Attendance at the symposium qualifies for six CLE credit hours for attorneys, and the event can also be attended by students. Hotel accommodations for the symposium will be available at the Marriott Residence Inn in downtown Atlanta (404-522-0950).
The complete program schedule is included below. For additional information on the 2006 Georgia State University Law Review Symposium, download the brochure or contact Professor Crawford at 404-651-2058, or Jodi Dixon at 404-651-2047.
Thursday, February 2, 2006 (Atlantic Station)
4 p.m. — Introduction, History and Tour of Atlantic Station Redevelopment Hilburn O. Hillestad, Jacoby Development, Inc.
5:30 p.m. — Welcome Reception at Atlantic Station
Friday, February 3, 2006 (GSU Student Center Speaker's Auditorium)
8–9 a.m. — Registration and Continental Breakfast
8: 45–9 a.m. — Welcome Remarks
Jodi Dixon, College of Law 2006 Law Review Symposium Editor
Dean Steven Kaminshine, Georgia State University College of Law
9–10:30 a.m. — Panel I: Foreign Perspectives on Redevelopment
James Kushner, Southwestern University School of Law: Brownfield Redevelopment in The United States and Some Lessons from Europe
Fernando Walcacer, Interdisciplinary Environmental Nucleus, Faculty of Law, Pontifical Catholic University, Rio de Janeiro: Environmental Concerns And Urban Planning in a Developing Country Metropolitan Area — The Case of Rio De Janeiro
Raymond Young, University of British Columbia Faculty of Law and School of Community and Regional Planning: Vancouver's False Creek — Brownfields to Richfields
Edward H. Ziegler Jr., Denver University College of Law: China's Cities, Growth Management, and Sustainable Development — Some Thoughts on Polycentric Regional Growth and New Urbanism with Chinese Characteristics
Moderator: Julian Juergensmeyer, Georgia State University College of Law
10:30–10:45 a.m. — Break (sponsored by Powell Goldstein LLC)
10:45 a.m.- 12:30 p.m. — Panel II – Topical Areas: Redevelopment Tactics and Concerns
Vicki Been, New York University School of Law/ Ioan Voicu, Furman Center for Real Estate and Urban Policy, New York University: Community Gardens in New York City: Catalyst for Neighborhood Change?

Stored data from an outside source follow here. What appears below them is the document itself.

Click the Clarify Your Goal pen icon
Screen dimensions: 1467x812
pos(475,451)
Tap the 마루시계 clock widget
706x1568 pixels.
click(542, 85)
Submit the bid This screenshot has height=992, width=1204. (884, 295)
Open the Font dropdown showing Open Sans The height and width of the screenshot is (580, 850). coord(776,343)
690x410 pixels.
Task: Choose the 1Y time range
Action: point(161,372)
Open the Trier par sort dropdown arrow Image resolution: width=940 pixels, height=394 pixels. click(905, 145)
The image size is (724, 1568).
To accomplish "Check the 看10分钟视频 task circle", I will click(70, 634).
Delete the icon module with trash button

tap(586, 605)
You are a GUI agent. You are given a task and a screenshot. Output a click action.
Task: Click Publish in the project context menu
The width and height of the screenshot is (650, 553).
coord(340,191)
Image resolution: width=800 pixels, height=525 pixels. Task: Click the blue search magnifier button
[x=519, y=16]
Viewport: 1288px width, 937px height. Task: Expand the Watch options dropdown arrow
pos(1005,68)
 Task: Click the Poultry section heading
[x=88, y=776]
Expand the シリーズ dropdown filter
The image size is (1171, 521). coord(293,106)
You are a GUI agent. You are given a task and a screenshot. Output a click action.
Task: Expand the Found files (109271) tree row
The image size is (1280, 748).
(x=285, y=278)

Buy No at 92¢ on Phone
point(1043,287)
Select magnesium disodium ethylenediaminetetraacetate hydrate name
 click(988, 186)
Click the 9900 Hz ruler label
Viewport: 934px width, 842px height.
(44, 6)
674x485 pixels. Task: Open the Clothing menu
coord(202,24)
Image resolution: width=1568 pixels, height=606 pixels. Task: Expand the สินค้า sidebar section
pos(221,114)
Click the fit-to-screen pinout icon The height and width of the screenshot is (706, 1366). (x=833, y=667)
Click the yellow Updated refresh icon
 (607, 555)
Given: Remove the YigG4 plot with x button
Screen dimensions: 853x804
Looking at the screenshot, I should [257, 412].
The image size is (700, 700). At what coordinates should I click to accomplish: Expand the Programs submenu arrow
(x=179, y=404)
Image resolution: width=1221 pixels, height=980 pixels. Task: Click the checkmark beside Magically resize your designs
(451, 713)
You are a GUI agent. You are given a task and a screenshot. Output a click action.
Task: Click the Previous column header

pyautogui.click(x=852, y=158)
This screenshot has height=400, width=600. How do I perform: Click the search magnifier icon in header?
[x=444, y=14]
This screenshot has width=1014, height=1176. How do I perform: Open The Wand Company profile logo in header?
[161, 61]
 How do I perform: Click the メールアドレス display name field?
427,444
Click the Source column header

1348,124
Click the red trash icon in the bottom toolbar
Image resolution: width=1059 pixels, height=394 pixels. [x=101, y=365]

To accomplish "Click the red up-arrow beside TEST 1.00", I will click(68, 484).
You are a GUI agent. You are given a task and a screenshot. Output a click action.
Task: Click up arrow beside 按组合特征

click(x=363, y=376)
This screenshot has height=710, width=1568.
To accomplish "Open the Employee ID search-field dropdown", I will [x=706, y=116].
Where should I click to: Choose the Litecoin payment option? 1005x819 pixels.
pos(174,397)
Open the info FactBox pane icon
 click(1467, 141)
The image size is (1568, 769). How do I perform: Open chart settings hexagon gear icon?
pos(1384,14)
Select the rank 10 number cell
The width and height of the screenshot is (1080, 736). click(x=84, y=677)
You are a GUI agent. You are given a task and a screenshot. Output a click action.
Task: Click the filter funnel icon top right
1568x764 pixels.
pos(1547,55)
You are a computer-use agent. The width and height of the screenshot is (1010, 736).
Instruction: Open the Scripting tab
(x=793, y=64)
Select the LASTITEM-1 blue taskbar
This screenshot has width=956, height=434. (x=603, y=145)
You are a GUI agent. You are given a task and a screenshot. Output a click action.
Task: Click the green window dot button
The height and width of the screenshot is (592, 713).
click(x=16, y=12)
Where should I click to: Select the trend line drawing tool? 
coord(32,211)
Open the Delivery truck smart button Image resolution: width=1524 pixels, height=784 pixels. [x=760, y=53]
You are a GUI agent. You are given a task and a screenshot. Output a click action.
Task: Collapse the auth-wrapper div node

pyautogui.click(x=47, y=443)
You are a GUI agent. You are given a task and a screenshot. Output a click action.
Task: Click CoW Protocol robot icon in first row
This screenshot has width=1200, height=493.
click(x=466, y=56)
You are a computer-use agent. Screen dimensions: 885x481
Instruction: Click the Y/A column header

Robert W. Burchell, Center for Urban Policy Research, Edward Bloustein School of Planning and Public Policy, Rutgers University: Affordable Housing and Urban Redevelopment — What are the Appropriate Inclusionary Percentages Related to Future Residential and Nonresidential Development?
Audrey McFarlane, University of Baltimore School of Law: Who Fits the Profile? — Thoughts on Race and Class in Redevelopment
Carl Patton, Georgia State University President: The University as a Driver of Urban Redevelopment — The Georgia State Example
Catherine Ross, Center for Quality Growth & Regional Development, Department of City of City and Regional Planning, College of Architecture, Georgia Institute of Technology: Footprint for an International City — Transportation and Redevelopment
Moderator: Laura Taylor, Andrew Young School of Policy Studies, Georgia State University
12:45–2:15 p.m. — Lunch and a Keynote Conversation (GSU Ballroom):
"Two Governors' Perspectives on the Relationship of Smart Growth and Redevelopment" — Hon. Roy Barnes and Hon. Parris N. Glendening
2:15–2:30 p.m. — Participants Break Into Small Groups (GSU Ballroom)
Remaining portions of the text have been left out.